[Item-finding rows]
— start —

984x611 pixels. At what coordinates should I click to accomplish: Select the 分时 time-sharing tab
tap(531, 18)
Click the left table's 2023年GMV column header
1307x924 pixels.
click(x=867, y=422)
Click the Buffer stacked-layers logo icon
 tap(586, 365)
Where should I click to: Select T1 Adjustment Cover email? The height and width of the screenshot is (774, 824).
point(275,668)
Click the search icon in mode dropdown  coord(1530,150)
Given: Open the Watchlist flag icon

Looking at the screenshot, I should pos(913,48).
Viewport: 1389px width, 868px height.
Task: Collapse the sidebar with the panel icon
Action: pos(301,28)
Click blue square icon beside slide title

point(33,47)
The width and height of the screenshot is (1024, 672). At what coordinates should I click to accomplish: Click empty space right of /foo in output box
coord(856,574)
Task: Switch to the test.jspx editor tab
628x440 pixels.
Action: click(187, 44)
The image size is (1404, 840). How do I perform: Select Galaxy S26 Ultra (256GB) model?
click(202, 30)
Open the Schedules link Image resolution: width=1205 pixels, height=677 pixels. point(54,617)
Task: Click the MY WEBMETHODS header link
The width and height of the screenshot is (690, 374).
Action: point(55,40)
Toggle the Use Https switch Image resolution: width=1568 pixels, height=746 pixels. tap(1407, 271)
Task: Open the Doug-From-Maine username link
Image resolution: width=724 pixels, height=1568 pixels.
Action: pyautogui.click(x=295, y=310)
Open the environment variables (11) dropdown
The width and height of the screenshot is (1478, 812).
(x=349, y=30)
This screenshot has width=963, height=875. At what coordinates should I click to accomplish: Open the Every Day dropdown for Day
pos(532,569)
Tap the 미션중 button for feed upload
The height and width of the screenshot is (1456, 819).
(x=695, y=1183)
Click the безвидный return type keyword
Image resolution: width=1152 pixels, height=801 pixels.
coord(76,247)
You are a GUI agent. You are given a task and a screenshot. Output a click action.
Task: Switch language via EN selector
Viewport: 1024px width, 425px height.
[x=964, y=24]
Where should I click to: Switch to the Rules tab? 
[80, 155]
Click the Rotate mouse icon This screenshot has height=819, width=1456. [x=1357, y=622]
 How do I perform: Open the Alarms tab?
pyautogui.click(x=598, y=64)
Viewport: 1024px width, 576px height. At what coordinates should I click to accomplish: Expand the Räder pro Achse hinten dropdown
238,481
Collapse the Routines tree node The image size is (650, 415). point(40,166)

— end —

§ **What this task involves**:
Reproduce verbatim the rows from the line containing "Click the search" through the line containing "(x=349, y=30)", including both of those lines.

§ **The response**:
Click the search icon in mode dropdown  coord(1530,150)
Given: Open the Watchlist flag icon

Looking at the screenshot, I should pos(913,48).
Viewport: 1389px width, 868px height.
Task: Collapse the sidebar with the panel icon
Action: pos(301,28)
Click blue square icon beside slide title

point(33,47)
The width and height of the screenshot is (1024, 672). At what coordinates should I click to accomplish: Click empty space right of /foo in output box
coord(856,574)
Task: Switch to the test.jspx editor tab
628x440 pixels.
Action: click(187, 44)
The image size is (1404, 840). How do I perform: Select Galaxy S26 Ultra (256GB) model?
click(202, 30)
Open the Schedules link Image resolution: width=1205 pixels, height=677 pixels. point(54,617)
Task: Click the MY WEBMETHODS header link
The width and height of the screenshot is (690, 374).
Action: point(55,40)
Toggle the Use Https switch Image resolution: width=1568 pixels, height=746 pixels. tap(1407, 271)
Task: Open the Doug-From-Maine username link
Image resolution: width=724 pixels, height=1568 pixels.
Action: pyautogui.click(x=295, y=310)
Open the environment variables (11) dropdown
The width and height of the screenshot is (1478, 812).
(x=349, y=30)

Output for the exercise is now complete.